◆ EXCERPT ◆
··········

Plastic Fantastic: the identity quandary for an urban Māori


For nearly ten years I lived with this idea that I’m not Māori enough to be Māori. Not because anyone told me that, rather I joined all the Maori groups at University and then discovered the term ‘Plastic Māori’ and could never quite shake the feeling that I was one. Te Ara even defines the term ‘Plastic Māori’ as one used “by more culturally nationalistic Māori to refer to Māori who did not know te reo, tikanga or their whakapapa.”

My father is of English, Irish and Māori heritage. He is dark skinned, can understand Te Reo but is not a fluent speaker: he is Māori. My mother however is of English, Irish and Nordic heritage. She is light skinned, and can recall the Bennett whakapapa with more confidence than I can: she is not Māori.

I am a proud product of these two people: English, Irish, Nordic and Māori. I am light skinned with dark hair. I know mihi but cannot speak fluent Te Reo. I grew up in the Tamaki Electorate in Auckland, went to public school, and visited my marae (Ohinemutu) for reunions and tangi: I am an urbanised Māori. Why is this important? Because often it is the urban Maori that find themselves feeling like ‘Plastics’.

··········

◆ DATA SHOWN ◆
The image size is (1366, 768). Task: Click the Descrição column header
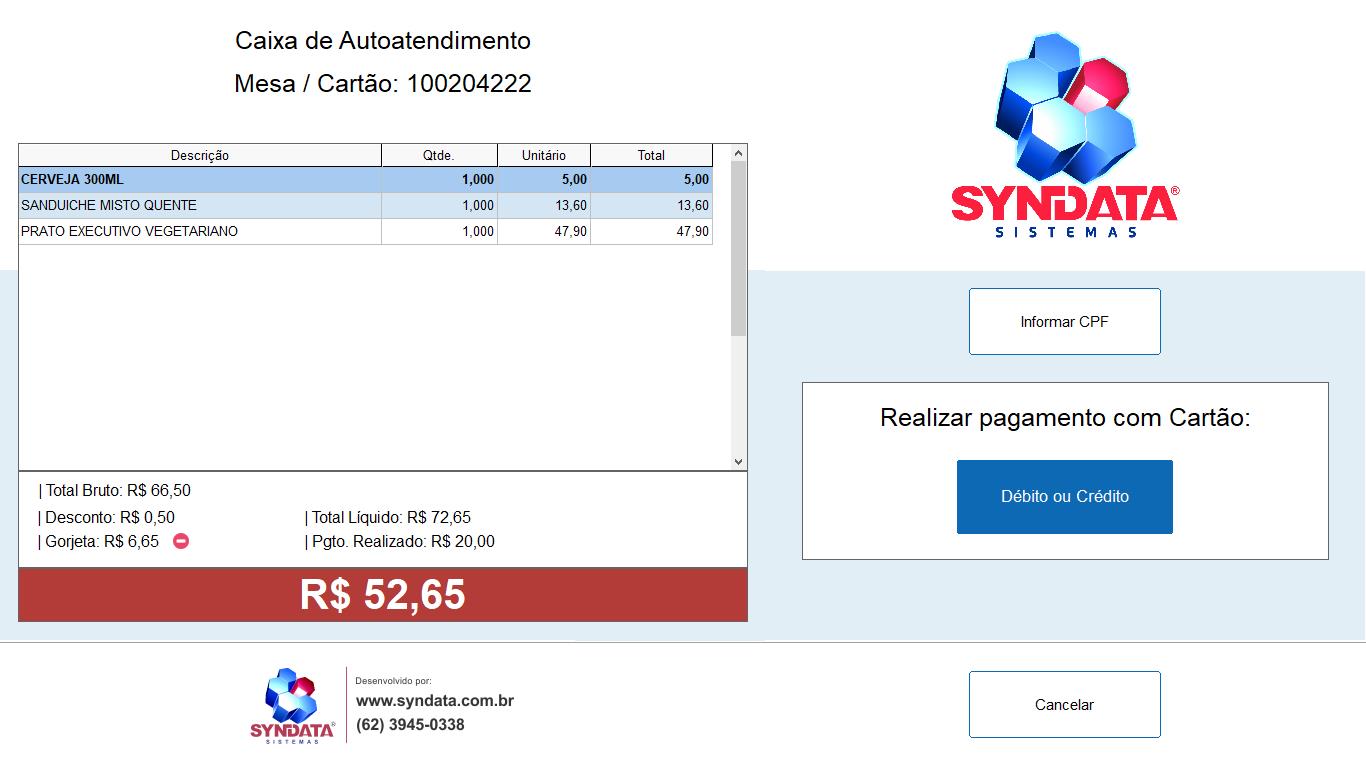[x=200, y=155]
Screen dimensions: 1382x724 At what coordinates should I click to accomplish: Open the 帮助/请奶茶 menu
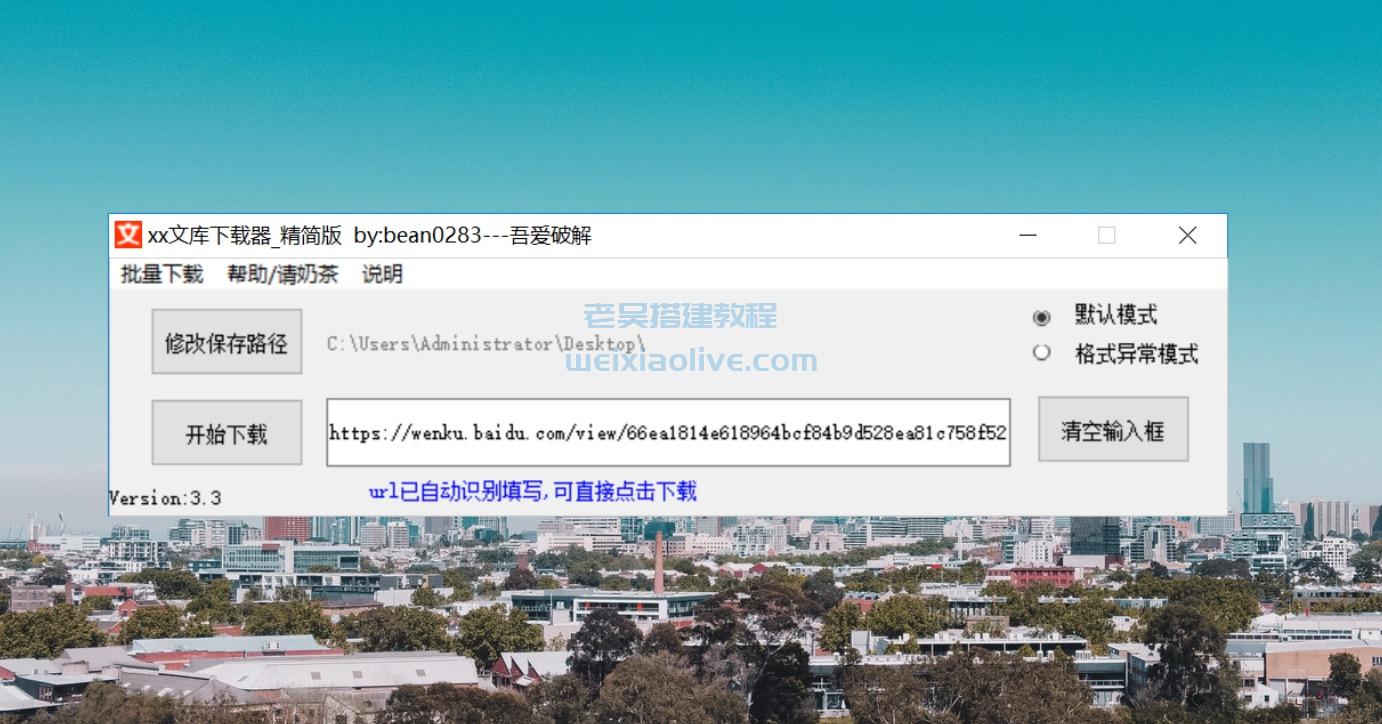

··········

◆ BRIEF ◆
Can you retype the piece on urban Māori identity above in full, with every word and mark unchanged?

◆ RESPONSE BELOW ◆
Plastic Fantastic: the identity quandary for an urban Māori


For nearly ten years I lived with this idea that I’m not Māori enough to be Māori. Not because anyone told me that, rather I joined all the Maori groups at University and then discovered the term ‘Plastic Māori’ and could never quite shake the feeling that I was one. Te Ara even defines the term ‘Plastic Māori’ as one used “by more culturally nationalistic Māori to refer to Māori who did not know te reo, tikanga or their whakapapa.”

My father is of English, Irish and Māori heritage. He is dark skinned, can understand Te Reo but is not a fluent speaker: he is Māori. My mother however is of English, Irish and Nordic heritage. She is light skinned, and can recall the Bennett whakapapa with more confidence than I can: she is not Māori.

I am a proud product of these two people: English, Irish, Nordic and Māori. I am light skinned with dark hair. I know mihi but cannot speak fluent Te Reo. I grew up in the Tamaki Electorate in Auckland, went to public school, and visited my marae (Ohinemutu) for reunions and tangi: I am an urbanised Māori. Why is this important? Because often it is the urban Maori that find themselves feeling like ‘Plastics’.